Morrison went on to further savage his long time collaborative partner.

“And another thing! I just realized that all of Frank’s critics were totally right. He really does suck! He should learn to draw more like a real comics artist, a Mike Turner, a Greg Land, or a similar craftsman. I just don’t think his Lois Lane shows enough thong, you know? And he has not once directly traced a layout from an old Sports Illustrated Swimsuit Issue. What the hell is he doing during all that time it takes to get an issue out, growing roses?” Then there was some screed about Latina hookers, Christopher Reeve being a pussy, and how we should all buy full runs of Lab Rats and masturbate on them. It was weird.

When John Byrne was contacted and asked why he was impersonating Grant Morrison, he sent an invective filled letter about the aforementioned topics . I could go in to more, but I just came up with the Byrne impersonating Morrison angle, and I’m just gonna plow ahead with the other jokes I had planned and kind of ignore it.

Anyway, Morrison’s scathing review led to an agry rebuttle from his fan base.
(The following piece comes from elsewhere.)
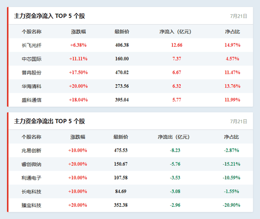The image size is (260, 219).
Task: Open the 利通电子 stock row
Action: (131, 178)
“Morrison is an idiot for not appreciating the greatness of Morrison,” blogger Joe Rice said. “He is a total fucking idiot with objectively bad taste.”

“If Grant Morrison can’t see how great his work with Frank Quitely, he must be retarded or something,” Alex Cox, proprietor of Rocketship and avowed Morrison fan/mental capacity evaluator added.
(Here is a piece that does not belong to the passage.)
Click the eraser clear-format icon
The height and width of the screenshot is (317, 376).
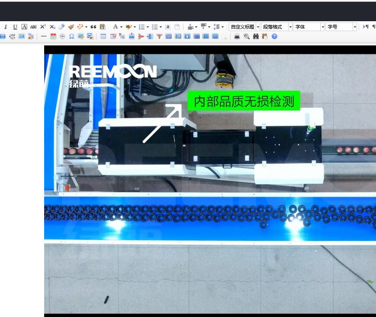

Scientists argue that if this kind of criticism of Morrison’s criticism of his work continues, the world could implode via a series of events that can only be described in fiddly technobabble that sounds cool but may or may not be utter bullshit, eventually causing a giant black hole of irony to consume all life in its path.

“That thing about only being describe it via fiddly technobabble? That’s feeding the irony blackhole. It’s all kind of confusing, but there are some cool ideas in there,” a scientist said.**

Morrison’s critics of his criticism of himself are unswayed, however.

“I don’t care if it brings about the end of the world,” Rice said. “If I can’t berate people for not sharing my taste, how can life possibly be worth living anyway?”

*- Well, everyone else thinks we are, right?
**- I assume he was a scientist. He had a labcoat and a beaker. He could have just been a vagrant or one of those scientist impersonators. Or a mass hallucination.

25 Comments

So, what’s Ellis got to say about it?

In other Brit-comic news, as word of the upcoming Watchmen movie spread across the Atlantic, Alan Moore threatened to remove his name from his own name. He will now go only by the title Captain Beardyface.

That was pretty funny, but I thought it would be even funnier if Morrison fans had been caught in the paradox of supporting critic-Morrison’s writings while simultaneously defending writer-Morrison’s honor. You could have have even turned one of the Morrison personas into a Bizarro to parallel the comic in question.

In fact, I should do that myself. Sadly I can’t write and don’t have a high-profile blog with which to place it.

Ellis was too busy raping Speedball to comment.

It was probably a scientitian.

Excuse me, but I’d just like to say that I’ve never bought into the “Grant Morrison is God” crap. I have never once been inspired to pick up a title, or a single issue because his name was on it.

I only bought We3 because I liked the concept. I enjoyed it.

Just for the record.

Oh, and I happened, late one night, to see a piece on some arts programme about him, and he was talking at a con or something and he was pissed out of his head. My what a hero…

Nitz the Bloody

July 14, 2007 at 1:56 pm

Very clever article, Mr. Curran. Another good article title would have been ” Alternate Universe Where Grant Morrison Is Held Accountable For Storytelling Errors Discovered “.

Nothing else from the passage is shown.